A Time to Reflect and a Time to Rest
I was talking about this blog during one of my classes last night. Currently, it’s both Passover and Lent and since I don’t practice either of them, I forgot about both. The conversation started started when one of my devout Jewish students mentioned he forgot it was Passover and had leavened bread, and continued with another student talking about how they forgot about Lent and ate meat on Friday (funny enough, that student was eating with me because we ran into each other at Costco and decided to shop and eat together). Hence, bringing up my religious blog that I also kind of forgot about.
As I typed that intro paragraph, it got me thinking about how both Lent and Passover are times of abstinence. For Lent, people choose a vice of some kind to give up, and for Passover leavened bread is off limits. Some devout practitioners abstain from additional items and don’t work on the first two and last two days of Passover.
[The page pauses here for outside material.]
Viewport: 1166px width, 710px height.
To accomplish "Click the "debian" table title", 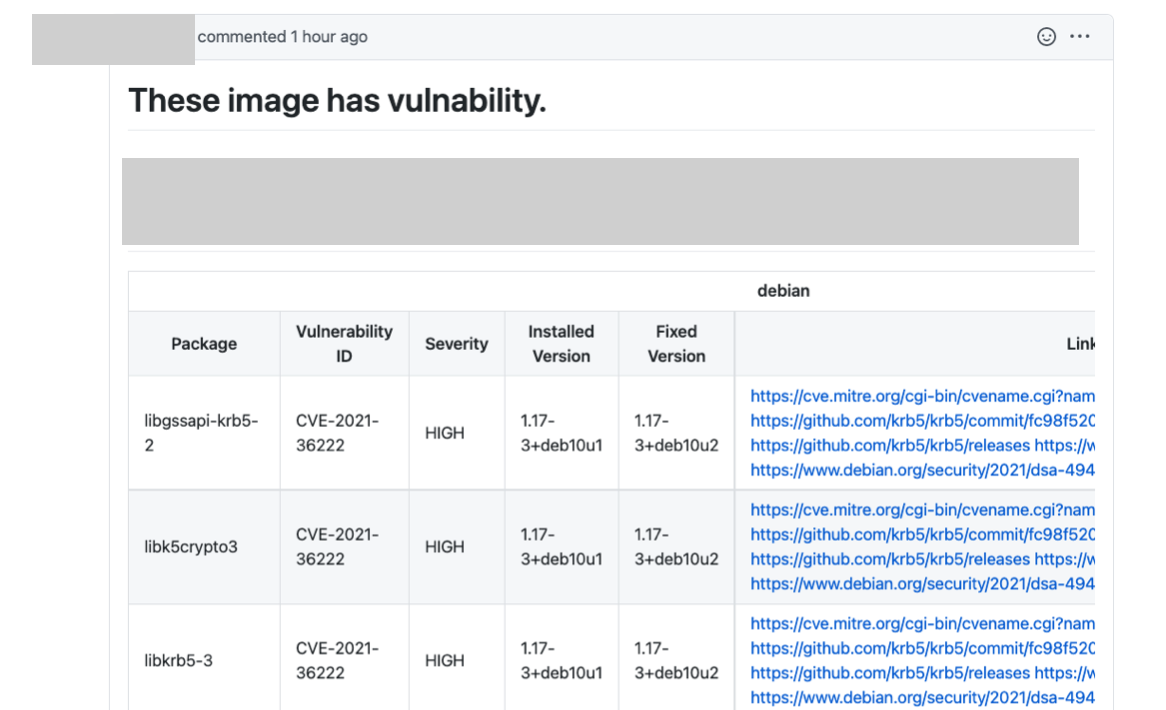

I won’t pretend to be an expert on Christian or Jewish practices, but I was raised in both worlds. For Passover Seder, the meal is meant to be enjoyed while reclining. While Passover is meant to commemorate the escape from Egypt and freeing of the Jewish people, I always found it to be a time of rest (probably because my family was never the host). To me, Passover meant going to New York to see extended family, eating far too much matzo ball soup and brisket, sneaking sips of Manischewitz , trying to find the afikoman before my sister and eating this deliciously dense kosher-for-passover cake my cousins would get somewhere in the city.
All of this has me thinking about rest days, and the dreaded <<gasp>> rest week. Taking a rest week from circus is hard. We get so much out of our circus training: exercise, a reason to leave the house, a space to decompress, friends to spend time with, and so much more. But bodies are cyclical, much like Pagan traditions, and you need to take time to rest and recover in order to be at your best. I don’t believe in firmly scheduled rest weeks because bodies and circumstances are fluid and variable, but with the help of things like wearable fitness devices we can track what our bodies are tying to tell us and schedule rest accordingly. This gets trickier when you are a professional coach/performer, but also becomes more important.
To make this witchy-er and less take-a-rest-day, you could time your rest days/rest week with the cycles of the moon. Maybe you take your rest week the week of the New Moon so you have optimal stargazing. Or take up Tarot Reading and once every six weeks you schedule a night of Tarot Readings in lieu of your class so you’re still getting some income, but taking the rest you need to keep up your training.